* DIRECTION *
Write out the entries from the line containing "About Us (30, 2388)" through the line containing "فلسطين (30, 35)", inclusive, reproducing each line verbatim.

* DATA EXCERPTS *
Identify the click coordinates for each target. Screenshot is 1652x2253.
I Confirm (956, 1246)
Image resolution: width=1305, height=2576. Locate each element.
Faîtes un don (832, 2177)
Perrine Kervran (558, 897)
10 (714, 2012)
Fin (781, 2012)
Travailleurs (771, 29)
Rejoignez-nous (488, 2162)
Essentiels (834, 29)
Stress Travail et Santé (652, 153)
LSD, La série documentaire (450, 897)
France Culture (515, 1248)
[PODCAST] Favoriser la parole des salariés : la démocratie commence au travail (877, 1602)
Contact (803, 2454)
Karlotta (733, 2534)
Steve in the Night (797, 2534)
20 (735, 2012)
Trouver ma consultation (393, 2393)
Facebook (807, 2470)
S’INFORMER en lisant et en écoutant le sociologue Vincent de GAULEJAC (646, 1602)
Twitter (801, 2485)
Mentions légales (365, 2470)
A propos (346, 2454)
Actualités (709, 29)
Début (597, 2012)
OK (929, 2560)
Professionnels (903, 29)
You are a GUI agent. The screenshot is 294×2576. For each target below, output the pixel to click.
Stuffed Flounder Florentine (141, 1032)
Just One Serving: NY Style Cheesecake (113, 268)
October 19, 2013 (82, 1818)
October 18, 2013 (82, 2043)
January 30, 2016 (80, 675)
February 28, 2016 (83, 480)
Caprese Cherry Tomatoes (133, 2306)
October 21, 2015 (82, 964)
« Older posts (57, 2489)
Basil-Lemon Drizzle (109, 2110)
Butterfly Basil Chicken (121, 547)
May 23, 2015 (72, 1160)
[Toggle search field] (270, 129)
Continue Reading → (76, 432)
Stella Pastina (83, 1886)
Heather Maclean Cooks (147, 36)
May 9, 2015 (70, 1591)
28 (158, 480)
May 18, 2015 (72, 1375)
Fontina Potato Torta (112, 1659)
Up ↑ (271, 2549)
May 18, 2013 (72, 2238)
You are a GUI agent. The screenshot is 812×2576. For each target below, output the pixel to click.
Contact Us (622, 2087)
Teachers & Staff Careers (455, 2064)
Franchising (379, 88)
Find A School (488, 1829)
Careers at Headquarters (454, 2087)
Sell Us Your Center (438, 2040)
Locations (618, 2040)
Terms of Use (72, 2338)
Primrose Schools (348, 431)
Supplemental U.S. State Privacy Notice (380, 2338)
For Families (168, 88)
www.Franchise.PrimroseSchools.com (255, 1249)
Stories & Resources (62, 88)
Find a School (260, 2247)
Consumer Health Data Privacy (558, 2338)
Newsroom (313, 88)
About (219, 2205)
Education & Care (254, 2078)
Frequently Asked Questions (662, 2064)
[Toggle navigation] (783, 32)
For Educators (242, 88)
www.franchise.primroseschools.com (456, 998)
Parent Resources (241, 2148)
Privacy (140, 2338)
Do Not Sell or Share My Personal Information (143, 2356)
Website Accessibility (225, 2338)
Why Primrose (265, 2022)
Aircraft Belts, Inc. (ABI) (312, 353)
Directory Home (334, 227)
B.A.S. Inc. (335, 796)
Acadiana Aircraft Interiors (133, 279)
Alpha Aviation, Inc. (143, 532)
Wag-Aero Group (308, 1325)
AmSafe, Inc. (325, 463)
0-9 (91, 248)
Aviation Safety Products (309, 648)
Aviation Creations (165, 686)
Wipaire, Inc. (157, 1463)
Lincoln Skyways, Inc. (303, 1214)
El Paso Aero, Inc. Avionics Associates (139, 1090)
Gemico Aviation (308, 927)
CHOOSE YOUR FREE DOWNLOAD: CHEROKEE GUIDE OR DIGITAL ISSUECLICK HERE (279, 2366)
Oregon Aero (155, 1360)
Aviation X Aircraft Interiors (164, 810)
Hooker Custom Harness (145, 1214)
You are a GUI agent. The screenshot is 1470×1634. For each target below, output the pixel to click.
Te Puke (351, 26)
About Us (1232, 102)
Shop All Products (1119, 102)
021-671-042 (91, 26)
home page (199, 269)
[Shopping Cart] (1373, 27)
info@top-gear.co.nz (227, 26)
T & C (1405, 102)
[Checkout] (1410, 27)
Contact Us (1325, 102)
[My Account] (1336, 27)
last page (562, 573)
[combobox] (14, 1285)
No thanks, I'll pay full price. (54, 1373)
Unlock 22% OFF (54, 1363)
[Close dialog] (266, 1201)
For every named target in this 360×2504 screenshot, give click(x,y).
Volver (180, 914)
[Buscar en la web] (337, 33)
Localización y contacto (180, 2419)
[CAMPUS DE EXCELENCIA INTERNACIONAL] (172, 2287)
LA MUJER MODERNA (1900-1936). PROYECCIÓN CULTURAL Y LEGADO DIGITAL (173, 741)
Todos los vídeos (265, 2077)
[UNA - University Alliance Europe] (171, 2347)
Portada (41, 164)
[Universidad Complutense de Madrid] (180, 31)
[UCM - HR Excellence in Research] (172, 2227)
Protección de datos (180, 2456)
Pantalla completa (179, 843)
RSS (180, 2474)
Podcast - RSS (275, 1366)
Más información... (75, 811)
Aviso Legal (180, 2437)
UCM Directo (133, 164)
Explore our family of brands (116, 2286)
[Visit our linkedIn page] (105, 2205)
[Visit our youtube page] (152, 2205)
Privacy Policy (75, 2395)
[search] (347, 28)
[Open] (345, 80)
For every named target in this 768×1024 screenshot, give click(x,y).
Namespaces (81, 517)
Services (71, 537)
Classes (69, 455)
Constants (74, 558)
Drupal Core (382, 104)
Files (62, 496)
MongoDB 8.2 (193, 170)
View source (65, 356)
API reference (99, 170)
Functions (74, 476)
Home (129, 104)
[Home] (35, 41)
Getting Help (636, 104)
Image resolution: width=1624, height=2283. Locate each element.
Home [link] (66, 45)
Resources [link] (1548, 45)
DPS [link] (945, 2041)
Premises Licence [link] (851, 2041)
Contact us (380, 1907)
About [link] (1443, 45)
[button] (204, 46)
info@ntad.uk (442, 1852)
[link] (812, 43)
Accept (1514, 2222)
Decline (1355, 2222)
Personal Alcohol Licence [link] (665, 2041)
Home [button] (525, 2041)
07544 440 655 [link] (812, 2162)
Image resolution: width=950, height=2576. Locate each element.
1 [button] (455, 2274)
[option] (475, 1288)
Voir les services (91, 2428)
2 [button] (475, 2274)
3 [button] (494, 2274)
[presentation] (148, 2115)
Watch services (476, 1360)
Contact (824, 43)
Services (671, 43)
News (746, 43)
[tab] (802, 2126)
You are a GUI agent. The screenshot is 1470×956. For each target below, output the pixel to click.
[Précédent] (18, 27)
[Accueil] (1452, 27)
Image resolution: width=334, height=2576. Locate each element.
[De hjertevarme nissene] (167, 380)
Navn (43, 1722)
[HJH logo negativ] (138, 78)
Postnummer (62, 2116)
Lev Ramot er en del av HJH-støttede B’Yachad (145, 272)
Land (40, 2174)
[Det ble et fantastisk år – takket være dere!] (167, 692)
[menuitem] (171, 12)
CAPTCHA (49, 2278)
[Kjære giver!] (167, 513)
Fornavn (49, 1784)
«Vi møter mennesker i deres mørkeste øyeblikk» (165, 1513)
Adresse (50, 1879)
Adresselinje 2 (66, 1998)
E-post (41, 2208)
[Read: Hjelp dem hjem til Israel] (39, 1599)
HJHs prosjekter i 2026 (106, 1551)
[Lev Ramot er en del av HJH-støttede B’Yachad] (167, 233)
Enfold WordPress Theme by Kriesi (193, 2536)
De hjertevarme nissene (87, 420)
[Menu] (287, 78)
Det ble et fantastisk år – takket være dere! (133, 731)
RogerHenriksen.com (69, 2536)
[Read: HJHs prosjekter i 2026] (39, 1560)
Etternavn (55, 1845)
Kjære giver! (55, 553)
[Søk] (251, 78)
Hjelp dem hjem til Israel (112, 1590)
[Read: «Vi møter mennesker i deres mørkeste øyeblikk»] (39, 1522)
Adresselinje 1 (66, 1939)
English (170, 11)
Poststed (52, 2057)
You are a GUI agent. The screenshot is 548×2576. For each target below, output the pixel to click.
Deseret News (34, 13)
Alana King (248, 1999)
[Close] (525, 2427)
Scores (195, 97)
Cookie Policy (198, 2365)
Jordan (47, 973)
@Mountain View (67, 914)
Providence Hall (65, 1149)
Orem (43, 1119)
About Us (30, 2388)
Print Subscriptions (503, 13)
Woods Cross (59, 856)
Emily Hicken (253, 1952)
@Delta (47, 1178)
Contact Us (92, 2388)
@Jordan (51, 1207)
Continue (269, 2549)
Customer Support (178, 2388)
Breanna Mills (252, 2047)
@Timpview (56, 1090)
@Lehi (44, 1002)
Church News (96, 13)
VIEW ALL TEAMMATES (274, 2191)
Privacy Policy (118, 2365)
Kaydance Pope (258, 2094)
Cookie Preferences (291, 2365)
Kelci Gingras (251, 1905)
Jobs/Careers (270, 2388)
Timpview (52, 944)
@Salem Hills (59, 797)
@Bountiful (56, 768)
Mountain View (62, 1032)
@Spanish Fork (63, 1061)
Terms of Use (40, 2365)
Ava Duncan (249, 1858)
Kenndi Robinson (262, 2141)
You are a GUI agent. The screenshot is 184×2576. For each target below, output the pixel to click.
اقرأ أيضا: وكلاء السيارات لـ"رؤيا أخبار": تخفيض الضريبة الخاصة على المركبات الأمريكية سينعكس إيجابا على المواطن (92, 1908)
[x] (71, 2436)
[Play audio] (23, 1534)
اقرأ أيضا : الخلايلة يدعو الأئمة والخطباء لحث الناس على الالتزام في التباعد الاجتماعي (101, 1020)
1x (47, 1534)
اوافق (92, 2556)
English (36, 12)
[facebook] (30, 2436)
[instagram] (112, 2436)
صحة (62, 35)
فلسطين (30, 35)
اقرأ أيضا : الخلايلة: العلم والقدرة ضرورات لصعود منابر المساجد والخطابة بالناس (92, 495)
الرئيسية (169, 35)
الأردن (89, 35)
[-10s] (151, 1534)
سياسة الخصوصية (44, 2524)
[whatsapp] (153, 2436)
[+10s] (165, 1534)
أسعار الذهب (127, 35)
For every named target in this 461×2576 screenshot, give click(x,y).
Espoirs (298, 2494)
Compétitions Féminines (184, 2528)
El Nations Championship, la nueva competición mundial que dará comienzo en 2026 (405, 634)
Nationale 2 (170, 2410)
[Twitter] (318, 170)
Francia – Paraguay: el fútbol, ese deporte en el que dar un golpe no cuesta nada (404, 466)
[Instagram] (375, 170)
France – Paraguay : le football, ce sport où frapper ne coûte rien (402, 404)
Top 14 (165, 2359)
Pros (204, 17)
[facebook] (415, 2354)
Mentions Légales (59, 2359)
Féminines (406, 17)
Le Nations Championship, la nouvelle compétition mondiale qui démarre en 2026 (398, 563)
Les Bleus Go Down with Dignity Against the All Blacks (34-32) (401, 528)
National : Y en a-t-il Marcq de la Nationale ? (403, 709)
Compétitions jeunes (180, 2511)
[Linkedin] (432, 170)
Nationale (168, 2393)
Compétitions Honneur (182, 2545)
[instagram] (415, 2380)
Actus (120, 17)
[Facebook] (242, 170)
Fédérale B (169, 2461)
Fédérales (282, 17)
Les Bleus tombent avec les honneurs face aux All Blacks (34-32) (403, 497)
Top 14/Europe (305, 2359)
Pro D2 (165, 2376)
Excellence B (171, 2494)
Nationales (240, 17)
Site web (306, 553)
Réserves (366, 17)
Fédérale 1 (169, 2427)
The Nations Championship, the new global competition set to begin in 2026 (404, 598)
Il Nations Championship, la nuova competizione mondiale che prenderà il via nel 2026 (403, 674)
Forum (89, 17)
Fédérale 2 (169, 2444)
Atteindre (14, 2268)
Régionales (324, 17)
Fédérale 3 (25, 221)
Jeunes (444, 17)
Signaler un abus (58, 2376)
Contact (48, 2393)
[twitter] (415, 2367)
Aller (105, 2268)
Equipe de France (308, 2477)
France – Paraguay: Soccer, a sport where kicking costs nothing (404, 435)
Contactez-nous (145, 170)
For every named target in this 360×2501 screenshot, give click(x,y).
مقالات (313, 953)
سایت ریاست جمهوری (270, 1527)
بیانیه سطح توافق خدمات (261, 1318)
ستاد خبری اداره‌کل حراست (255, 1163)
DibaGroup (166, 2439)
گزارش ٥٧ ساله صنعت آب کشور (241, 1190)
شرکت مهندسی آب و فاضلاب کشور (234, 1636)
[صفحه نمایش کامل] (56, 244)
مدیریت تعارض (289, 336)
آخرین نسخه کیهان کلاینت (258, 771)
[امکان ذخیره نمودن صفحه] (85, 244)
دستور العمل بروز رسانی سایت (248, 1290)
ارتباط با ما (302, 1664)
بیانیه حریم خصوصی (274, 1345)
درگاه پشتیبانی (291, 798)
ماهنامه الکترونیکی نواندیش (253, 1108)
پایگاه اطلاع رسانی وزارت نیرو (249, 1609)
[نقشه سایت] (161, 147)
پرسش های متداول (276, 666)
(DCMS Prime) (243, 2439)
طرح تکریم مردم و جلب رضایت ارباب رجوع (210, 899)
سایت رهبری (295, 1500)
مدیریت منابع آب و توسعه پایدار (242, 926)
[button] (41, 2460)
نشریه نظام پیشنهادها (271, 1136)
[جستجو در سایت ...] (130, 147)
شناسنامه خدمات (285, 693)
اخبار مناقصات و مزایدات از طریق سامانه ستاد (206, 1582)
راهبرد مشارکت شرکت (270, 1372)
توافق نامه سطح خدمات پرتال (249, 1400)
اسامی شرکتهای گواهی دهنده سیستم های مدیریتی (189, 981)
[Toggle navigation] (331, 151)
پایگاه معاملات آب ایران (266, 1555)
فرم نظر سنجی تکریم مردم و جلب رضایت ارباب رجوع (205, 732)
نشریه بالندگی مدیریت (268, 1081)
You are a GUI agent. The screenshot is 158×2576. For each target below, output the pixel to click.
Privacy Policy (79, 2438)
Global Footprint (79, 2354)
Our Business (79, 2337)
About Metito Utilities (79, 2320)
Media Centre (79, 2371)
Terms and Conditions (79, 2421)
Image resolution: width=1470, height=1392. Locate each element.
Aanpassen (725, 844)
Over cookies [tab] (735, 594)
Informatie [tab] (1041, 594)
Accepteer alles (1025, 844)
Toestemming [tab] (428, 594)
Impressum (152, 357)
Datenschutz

* ANSWER TO THE TASK *
About Us (30, 2388)
Print Subscriptions (503, 13)
Woods Cross (59, 856)
Emily Hicken (253, 1952)
@Delta (47, 1178)
Contact Us (92, 2388)
@Jordan (51, 1207)
Continue (269, 2549)
Customer Support (178, 2388)
Breanna Mills (252, 2047)
@Timpview (56, 1090)
@Lehi (44, 1002)
Church News (96, 13)
VIEW ALL TEAMMATES (274, 2191)
Privacy Policy (118, 2365)
Kaydance Pope (258, 2094)
Cookie Preferences (291, 2365)
Kelci Gingras (251, 1905)
Jobs/Careers (270, 2388)
Timpview (52, 944)
@Salem Hills (59, 797)
@Bountiful (56, 768)
Mountain View (62, 1032)
@Spanish Fork (63, 1061)
Terms of Use (40, 2365)
Ava Duncan (249, 1858)
Kenndi Robinson (262, 2141)
You are a GUI agent. The screenshot is 184×2576. For each target below, output the pixel to click.
اقرأ أيضا: وكلاء السيارات لـ"رؤيا أخبار": تخفيض الضريبة الخاصة على المركبات الأمريكية سينعكس إيجابا على المواطن (92, 1908)
[x] (71, 2436)
[Play audio] (23, 1534)
اقرأ أيضا : الخلايلة يدعو الأئمة والخطباء لحث الناس على الالتزام في التباعد الاجتماعي (101, 1020)
1x (47, 1534)
اوافق (92, 2556)
English (36, 12)
[facebook] (30, 2436)
[instagram] (112, 2436)
صحة (62, 35)
فلسطين (30, 35)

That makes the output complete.